FRAGMENT UIT BRON –
Dit is het, waarvan gesproken is door de profeet Joël: [...].
(Handelingen 2:16)
Deze, naar de bepaalde raad en voorkennis van God uitgeleverd, hebt gij door de handen van wetteloze mensen aan het kruis genageld en gedood.
(Handelingen 2:23)
Daar hij nu [David] een profeet was en wist, dat God hem onder ede gezworen had een uit de vrucht zijner lendenen op zijn troon te doen zitten, heeft hij in de toekomst gezien en gesproken van de opstanding van de Messias, dat hij niet aan het dodenrijk is overgelaten, noch zijn vlees ontbinding heeft gezien.
(Handelingen 2:30-31)
David is niet opgevaren naar de hemelen, maar hij zegt zelf: ”Jahweh heeft gezegd tot mijn Here: zet u aan mijn rechterhand, totdat Ik uw vijanden gemaakt heb tot een voetbank voor uw voeten.” Dus moet ook het ganse huis Israels zeker weten, dat God hem èn tot Here èn tot Messias gemaakt heeft, deze Jezus, die gij gekruisigd hebt.
(Handelingen 2:34-36)
De God van Abraham en Isaak en Jakob, de God onze vaderen, heeft zijn knecht Jezus verheerlijkt, die gij hebt overgeleverd en verloochend ten overstaan van Pilatus, ofschoon deze oordeelde, dat men hem moest loslaten. Doch gij hebt de heilige en rechtvaardige verloochend en begeerd, dat u een man, die een moordenaar was, geschonken zou worden; en de leidsman ten leven hebt gij gedood, maar God heeft hem opgewekt uit de doden, waarvan wij getuigen zijn. [...] En nu, broeders, ik weet, dat gij uit onkunde hebt gehandeld, gelijk ook uw oversten; maar zo heeft God in vervulling doen gaan wat Hij bij monde van alle profeten tevoren geboodschapt had, dat zijn Messias moest lijden.

RUWE RECORDS –
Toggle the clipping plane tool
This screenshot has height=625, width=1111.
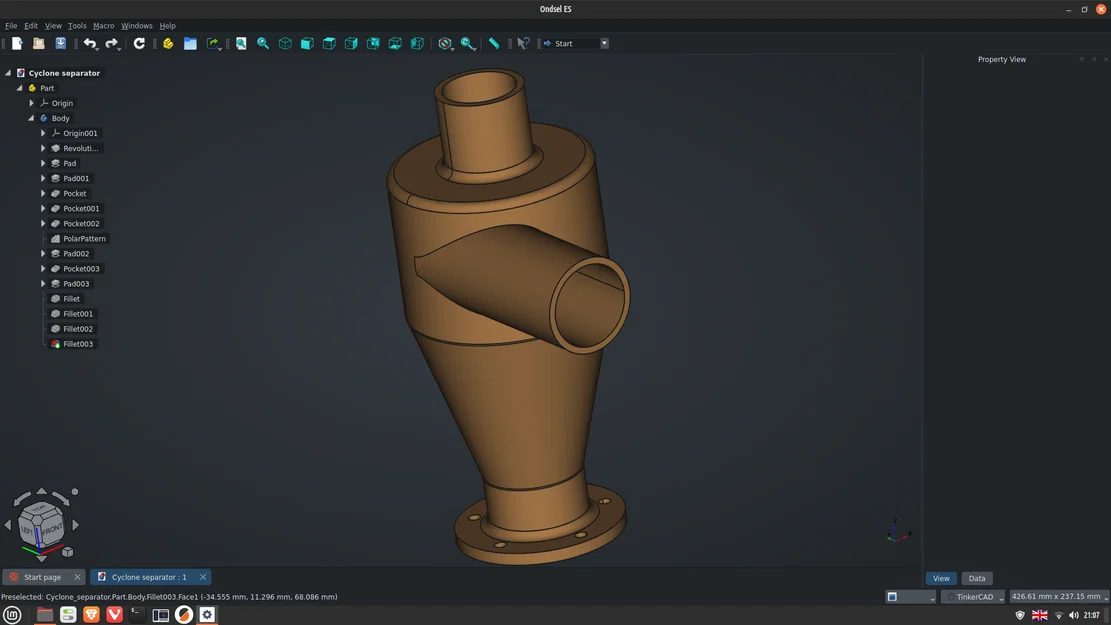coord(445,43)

--

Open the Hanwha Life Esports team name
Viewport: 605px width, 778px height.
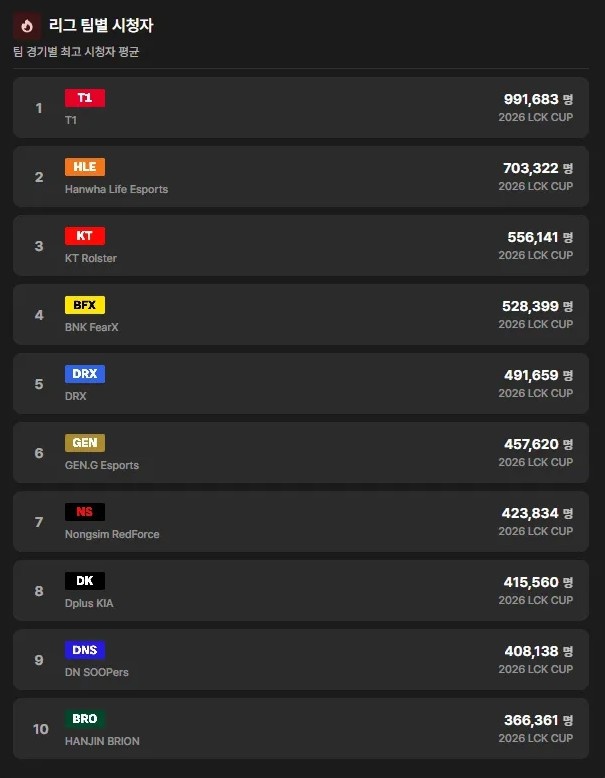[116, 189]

* * *

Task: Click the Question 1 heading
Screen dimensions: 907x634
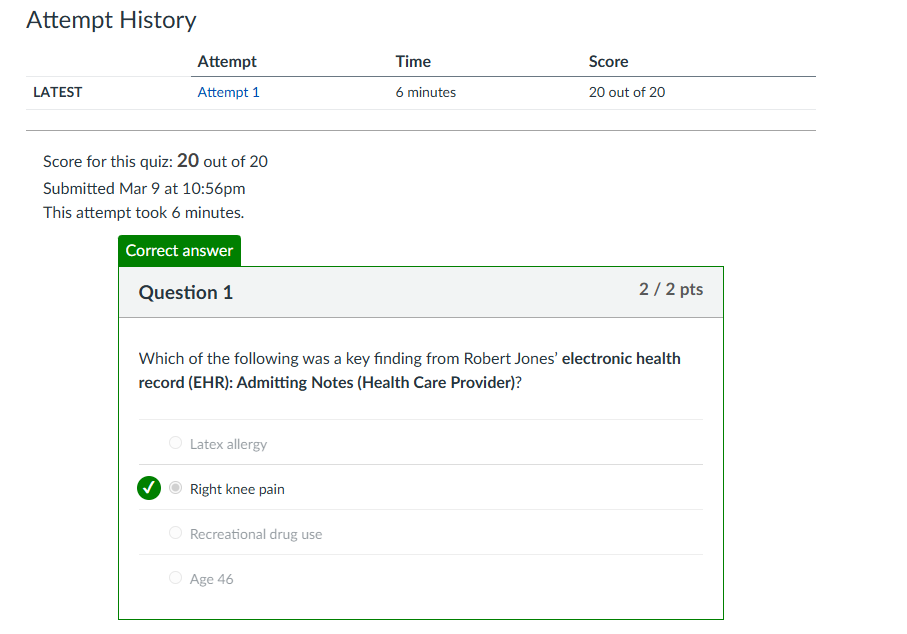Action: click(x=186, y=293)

SCHRIFTELIJKE OPDRACHT 1 –
Beantwoord de volgende vragen over het fragment uit Handelingen.
(a) Door welke profeet is volgens Handelingen 2:16 gesproken?
(b) Aan wiens rechterhand moet de Here zich volgens het citaat in Handelingen 2:34-36 zetten?
(c) Ten overstaan van wie werd Jezus volgens de laatste passage verloochend?
SCHRIFTELIJKE OPDRACHT 2 –
Geef het vervolg op het fragment uit Handelingen, aansluitend op de laatste zin.

DEFINITIEF ANTWOORD 1 –
(a) Door de profeet Joël.
(b) Aan de rechterhand van Jahweh.
(c) Ten overstaan van Pilatus.

DEFINITIEF ANTWOORD 2 –
(Handelingen 3:13-18)
Hem [Jezus] moest de hemel opnemen tot de tijden van de wederoprichting aller dingen, waarvan God gesproken heeft bij monde van zijn heilige profeten, van oudsher. Mozes toch heeft gezegd: “Jahweh God zal u een profeet doen opstaan uit uw broeders, gelijk mij: naar hem zult gij horen in alles wat hij tot u spreken zal; en het zal geschieden, dat alle ziel, die naar deze profeet niet hoort, uit het volk zal worden uitgeroeid.” En al de profeten, van Samuel af en vervolgens, zovelen er hebben gesproken, hebben ook deze dagen aangekondigd.
(Handelingen 3:21-24)
Inderdaad zijn in deze stad vergaderd tegen uw heilige knecht Jezus, die Gij gezalfd hebt, Herodes zowel als Pontius Pilatus met de heidenen en de volken van Israel, om te doen al wat uw hand en uw raad tevoren bepaald had, dat geschieden zou.
(Handelingen 4:27-28)
Wie van de profeten hebben uw vaderen niet vervolgd? Zelfs hebben zij hen gedood, die geprofeteerd hebben van de komst van de rechtvaardige, van wie gij nu verraders en moordenaars geworden zijt.
(Handelingen 7:52)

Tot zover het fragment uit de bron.